Is it patentable? This is the ultimate question when considering how to protect your good idea. The answer depends upon several considerations. First, is it patentable subject matter? Also is your idea already known? If not already known, is it merely an obvious variation or combination of things that are known?
The most common barrier to patentability is that your invention or idea would be obvious to a person familiar with the technology relevant to the subject matter. However everything is obvious with hindsight. So how do you determine – “is it patentable?”
There are various categories or fact patterns that, if established, make an invention obvious. Note the qualification that the facts must be established in order to reject your invention as merely obvious in view of known facts. This is the burden that must be met by a patent examiner.
Factors of obviousness are:
- (A) Combining prior art elements according to known methods to yield predictable results;
- (B) Simple substitution of one known element for another to obtain predictable results;
- (C) Use of known technique to improve similar devices (methods, or products) in the same way;
- (D) Applying a known technique to a known device (method, or product) ready for improvement to yield predictable results;
- (E) “Obvious to try” – choosing from a finite number of identified, predictable solutions, with a reasonable expectation of success;
- (F) Known work in one field of endeavor may prompt variations of it for use in either the same field or a different one based on design incentives or other market forces if the variations are predictable to one of ordinary skill in the art;
- (G) Some teaching, suggestion, or motivation in the prior art that would have led one of ordinary skill to modify the prior art reference or to combine prior art reference teachings to arrive at the claimed invention.
Note that the above factors (established by the US Patent Office) all require an element of “predictability” or “reasonable expectation of success”. Alternatively, there must have existed some “teaching, suggestion or motivation” in the prior art that would have hinted that the new combination would be achieve success. (This is a variation of predictability.)
The question – Is it patentable? thus morphs into – Is it obvious?
There is no bright line test. Every case is fact dependent. However the patent examiner has the burden to establish and articulate an explicit written and fact based reason for justifying rejection of your invention as obvious. You will then have an opportunity to challenge the examiner’s assertion.
In describing your invention, try to focus on the unexpected (not predictable) results or benefits.
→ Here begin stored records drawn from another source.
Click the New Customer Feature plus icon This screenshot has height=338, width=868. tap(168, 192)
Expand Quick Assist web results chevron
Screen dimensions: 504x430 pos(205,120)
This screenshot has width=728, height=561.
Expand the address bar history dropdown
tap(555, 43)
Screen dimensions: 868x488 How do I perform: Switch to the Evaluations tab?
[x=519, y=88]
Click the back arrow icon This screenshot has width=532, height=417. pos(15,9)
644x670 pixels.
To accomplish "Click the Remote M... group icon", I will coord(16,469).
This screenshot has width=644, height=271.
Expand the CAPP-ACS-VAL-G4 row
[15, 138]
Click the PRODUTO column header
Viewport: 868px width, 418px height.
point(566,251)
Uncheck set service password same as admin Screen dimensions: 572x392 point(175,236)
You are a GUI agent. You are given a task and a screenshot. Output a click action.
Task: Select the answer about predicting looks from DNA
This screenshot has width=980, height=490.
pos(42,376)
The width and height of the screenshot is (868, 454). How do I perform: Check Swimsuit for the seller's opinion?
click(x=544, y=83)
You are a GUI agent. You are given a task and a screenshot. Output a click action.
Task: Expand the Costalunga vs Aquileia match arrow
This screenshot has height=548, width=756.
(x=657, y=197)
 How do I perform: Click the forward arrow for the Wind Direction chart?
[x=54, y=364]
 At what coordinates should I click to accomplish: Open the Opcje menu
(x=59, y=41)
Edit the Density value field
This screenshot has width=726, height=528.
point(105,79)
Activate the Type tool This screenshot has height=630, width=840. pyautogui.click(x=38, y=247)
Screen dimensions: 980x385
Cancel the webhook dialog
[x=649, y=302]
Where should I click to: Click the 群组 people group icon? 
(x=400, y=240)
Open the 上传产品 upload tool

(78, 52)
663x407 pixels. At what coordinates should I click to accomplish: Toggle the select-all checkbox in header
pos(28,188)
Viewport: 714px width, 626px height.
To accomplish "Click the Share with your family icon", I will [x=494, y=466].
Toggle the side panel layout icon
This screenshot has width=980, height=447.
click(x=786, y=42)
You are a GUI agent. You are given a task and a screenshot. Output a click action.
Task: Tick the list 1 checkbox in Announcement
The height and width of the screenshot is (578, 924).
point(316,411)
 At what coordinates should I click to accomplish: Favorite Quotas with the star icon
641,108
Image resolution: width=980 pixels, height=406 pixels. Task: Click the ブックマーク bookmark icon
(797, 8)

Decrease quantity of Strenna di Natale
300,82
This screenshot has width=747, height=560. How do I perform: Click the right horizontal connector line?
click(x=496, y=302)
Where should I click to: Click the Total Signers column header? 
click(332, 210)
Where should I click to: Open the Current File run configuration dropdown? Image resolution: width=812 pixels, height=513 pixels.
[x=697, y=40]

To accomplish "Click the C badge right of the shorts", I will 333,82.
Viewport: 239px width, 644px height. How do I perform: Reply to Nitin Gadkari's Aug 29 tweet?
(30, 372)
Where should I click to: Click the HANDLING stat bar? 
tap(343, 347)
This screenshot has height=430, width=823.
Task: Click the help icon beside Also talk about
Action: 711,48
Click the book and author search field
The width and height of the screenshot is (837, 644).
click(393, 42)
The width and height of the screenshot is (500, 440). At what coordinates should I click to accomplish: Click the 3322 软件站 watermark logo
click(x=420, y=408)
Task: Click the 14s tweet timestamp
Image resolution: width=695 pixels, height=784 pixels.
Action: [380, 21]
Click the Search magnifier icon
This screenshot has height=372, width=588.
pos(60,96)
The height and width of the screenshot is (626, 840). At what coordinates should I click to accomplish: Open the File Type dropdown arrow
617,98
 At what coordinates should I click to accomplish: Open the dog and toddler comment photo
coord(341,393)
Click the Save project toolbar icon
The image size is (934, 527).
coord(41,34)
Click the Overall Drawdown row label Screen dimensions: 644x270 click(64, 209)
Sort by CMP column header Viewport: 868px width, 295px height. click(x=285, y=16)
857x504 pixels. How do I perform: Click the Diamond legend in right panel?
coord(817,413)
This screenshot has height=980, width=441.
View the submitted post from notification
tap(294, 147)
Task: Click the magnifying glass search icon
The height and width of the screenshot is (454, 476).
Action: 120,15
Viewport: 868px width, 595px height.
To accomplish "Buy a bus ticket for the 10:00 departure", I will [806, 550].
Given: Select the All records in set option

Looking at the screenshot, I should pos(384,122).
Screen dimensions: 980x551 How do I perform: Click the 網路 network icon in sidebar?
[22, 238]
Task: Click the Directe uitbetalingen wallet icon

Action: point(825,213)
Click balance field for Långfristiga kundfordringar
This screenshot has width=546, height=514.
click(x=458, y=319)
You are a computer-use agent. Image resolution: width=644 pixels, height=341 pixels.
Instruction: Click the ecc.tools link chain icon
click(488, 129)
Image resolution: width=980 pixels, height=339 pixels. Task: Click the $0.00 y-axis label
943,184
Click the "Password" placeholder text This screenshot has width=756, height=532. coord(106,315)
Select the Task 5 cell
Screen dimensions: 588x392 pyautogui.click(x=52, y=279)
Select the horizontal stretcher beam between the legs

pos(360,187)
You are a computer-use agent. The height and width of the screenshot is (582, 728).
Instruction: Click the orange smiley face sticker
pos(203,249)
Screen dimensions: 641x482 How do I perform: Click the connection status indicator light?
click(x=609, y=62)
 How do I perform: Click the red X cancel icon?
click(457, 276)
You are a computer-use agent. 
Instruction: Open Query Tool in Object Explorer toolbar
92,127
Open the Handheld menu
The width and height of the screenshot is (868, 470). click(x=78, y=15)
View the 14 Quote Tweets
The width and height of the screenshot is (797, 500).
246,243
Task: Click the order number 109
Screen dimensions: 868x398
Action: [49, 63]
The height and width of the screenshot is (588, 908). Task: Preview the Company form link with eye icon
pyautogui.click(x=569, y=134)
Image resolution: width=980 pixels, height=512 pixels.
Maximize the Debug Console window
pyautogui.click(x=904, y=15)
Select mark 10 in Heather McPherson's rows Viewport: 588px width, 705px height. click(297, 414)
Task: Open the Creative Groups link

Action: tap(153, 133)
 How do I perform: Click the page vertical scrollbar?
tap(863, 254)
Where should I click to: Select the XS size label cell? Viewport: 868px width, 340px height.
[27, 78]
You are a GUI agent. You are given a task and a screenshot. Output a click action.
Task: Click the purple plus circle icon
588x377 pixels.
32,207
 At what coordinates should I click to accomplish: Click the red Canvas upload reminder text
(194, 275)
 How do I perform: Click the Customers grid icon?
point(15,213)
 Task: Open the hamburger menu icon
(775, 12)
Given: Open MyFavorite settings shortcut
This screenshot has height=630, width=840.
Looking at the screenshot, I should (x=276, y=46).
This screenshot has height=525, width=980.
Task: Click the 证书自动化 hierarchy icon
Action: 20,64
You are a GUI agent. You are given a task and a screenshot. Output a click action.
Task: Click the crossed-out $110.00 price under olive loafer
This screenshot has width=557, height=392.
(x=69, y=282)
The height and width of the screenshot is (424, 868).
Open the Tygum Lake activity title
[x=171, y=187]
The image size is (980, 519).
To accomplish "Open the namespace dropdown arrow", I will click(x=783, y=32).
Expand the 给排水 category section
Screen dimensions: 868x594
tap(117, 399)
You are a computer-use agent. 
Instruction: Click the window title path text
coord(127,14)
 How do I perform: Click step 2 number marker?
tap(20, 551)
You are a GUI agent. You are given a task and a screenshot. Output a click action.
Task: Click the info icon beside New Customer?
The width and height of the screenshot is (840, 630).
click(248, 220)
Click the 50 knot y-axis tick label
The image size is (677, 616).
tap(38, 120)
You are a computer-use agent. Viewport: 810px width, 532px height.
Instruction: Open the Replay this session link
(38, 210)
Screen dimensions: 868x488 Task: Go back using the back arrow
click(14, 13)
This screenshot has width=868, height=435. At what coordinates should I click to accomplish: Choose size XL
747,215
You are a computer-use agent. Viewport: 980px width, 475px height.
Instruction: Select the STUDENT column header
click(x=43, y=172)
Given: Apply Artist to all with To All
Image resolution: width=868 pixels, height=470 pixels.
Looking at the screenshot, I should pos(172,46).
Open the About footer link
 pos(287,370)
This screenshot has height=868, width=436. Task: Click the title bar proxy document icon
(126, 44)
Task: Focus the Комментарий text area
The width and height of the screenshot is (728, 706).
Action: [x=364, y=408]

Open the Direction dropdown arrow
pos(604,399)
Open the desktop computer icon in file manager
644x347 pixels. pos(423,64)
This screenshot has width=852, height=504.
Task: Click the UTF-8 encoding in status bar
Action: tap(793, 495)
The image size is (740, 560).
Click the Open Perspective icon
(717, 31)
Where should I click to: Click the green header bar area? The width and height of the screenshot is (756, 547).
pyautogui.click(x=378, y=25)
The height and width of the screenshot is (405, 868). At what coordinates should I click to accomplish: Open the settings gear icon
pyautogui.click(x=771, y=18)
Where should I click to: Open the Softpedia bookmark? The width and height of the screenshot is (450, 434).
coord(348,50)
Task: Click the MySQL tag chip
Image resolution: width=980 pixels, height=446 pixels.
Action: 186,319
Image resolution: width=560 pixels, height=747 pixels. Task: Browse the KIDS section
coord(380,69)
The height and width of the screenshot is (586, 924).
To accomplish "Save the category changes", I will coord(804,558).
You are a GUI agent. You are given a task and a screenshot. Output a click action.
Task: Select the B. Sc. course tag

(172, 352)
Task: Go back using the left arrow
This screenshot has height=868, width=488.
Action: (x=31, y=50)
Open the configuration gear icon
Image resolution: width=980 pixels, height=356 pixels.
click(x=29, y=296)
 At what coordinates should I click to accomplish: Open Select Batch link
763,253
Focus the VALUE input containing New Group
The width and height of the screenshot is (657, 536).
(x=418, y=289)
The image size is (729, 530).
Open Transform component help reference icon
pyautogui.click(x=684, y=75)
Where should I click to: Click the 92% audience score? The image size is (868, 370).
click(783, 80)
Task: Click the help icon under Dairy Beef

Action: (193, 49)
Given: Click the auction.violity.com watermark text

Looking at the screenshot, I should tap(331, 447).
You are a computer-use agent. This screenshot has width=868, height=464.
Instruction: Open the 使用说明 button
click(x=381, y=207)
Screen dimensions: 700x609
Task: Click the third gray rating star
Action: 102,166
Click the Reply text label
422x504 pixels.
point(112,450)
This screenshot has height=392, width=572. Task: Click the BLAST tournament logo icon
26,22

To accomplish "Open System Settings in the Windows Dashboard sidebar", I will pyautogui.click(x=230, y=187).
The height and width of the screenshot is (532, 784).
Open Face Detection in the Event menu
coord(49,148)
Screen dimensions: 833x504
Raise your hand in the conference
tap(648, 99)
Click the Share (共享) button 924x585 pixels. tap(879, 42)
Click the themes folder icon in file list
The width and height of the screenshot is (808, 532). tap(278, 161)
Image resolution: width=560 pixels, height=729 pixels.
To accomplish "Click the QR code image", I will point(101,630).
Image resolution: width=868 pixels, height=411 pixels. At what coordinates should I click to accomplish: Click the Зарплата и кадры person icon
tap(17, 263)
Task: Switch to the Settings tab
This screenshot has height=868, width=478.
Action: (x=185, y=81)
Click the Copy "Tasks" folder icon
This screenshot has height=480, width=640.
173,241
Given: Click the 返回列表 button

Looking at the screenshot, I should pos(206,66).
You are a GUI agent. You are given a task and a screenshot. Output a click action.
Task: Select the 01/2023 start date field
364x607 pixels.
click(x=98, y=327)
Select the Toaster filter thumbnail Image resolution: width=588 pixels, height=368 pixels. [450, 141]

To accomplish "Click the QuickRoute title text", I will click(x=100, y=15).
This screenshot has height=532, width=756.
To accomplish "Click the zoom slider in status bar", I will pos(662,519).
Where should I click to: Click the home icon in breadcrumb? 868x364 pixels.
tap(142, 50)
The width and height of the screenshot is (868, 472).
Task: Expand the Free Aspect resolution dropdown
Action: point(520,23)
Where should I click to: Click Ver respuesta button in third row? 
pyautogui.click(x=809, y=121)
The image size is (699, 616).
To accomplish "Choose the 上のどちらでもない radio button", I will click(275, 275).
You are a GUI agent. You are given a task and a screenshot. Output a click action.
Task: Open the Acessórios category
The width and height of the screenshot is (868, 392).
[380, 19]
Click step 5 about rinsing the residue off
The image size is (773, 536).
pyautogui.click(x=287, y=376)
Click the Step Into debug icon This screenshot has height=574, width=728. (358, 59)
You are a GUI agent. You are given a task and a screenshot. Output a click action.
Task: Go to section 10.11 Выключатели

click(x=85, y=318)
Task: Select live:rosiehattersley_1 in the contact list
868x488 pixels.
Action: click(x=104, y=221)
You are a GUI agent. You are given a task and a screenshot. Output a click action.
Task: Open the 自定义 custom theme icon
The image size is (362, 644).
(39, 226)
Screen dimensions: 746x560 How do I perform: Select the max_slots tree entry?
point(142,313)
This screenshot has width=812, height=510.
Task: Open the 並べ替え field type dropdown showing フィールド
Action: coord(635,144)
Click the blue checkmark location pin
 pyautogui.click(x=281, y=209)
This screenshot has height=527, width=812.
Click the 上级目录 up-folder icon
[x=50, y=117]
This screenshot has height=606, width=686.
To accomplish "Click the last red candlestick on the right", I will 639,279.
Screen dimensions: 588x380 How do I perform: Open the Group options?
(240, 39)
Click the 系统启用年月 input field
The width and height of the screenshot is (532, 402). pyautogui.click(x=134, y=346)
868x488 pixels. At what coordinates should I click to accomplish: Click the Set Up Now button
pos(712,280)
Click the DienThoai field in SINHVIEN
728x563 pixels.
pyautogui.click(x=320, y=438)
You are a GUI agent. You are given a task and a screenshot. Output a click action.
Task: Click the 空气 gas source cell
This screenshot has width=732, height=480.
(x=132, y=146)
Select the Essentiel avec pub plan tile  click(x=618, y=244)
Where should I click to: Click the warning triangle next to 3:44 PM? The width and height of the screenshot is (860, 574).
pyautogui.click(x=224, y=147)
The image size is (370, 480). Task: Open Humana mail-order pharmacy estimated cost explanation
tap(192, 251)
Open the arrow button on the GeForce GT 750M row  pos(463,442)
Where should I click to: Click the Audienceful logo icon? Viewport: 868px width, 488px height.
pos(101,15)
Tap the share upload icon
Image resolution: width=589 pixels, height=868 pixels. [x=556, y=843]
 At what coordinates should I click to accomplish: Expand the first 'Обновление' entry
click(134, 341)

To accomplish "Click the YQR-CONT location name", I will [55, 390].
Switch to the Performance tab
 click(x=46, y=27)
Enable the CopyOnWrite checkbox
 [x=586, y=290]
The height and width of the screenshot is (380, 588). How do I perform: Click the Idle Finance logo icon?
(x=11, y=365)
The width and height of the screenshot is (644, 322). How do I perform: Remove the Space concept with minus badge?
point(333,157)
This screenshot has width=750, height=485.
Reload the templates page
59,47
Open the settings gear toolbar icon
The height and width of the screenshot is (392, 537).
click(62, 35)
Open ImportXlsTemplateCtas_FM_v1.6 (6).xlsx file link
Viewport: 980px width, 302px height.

Especially valuable would be references to prior art or known technology that would suggest your invention wouldn’t achieve the result or performance.
Remember that known technology must be in the same technical field as your invention or be directed to the same problem that your invention is solving to justify a claim of “mere obviousness”. Non-analogous art cannot be the justification for rejecting your invention as “obvious”.
It is not possible to fully discuss the topic in this forum. However this post does explore the issue and points out important questions to ask. It also suggests things that should be emphasized in the specification (written description) of your patent application.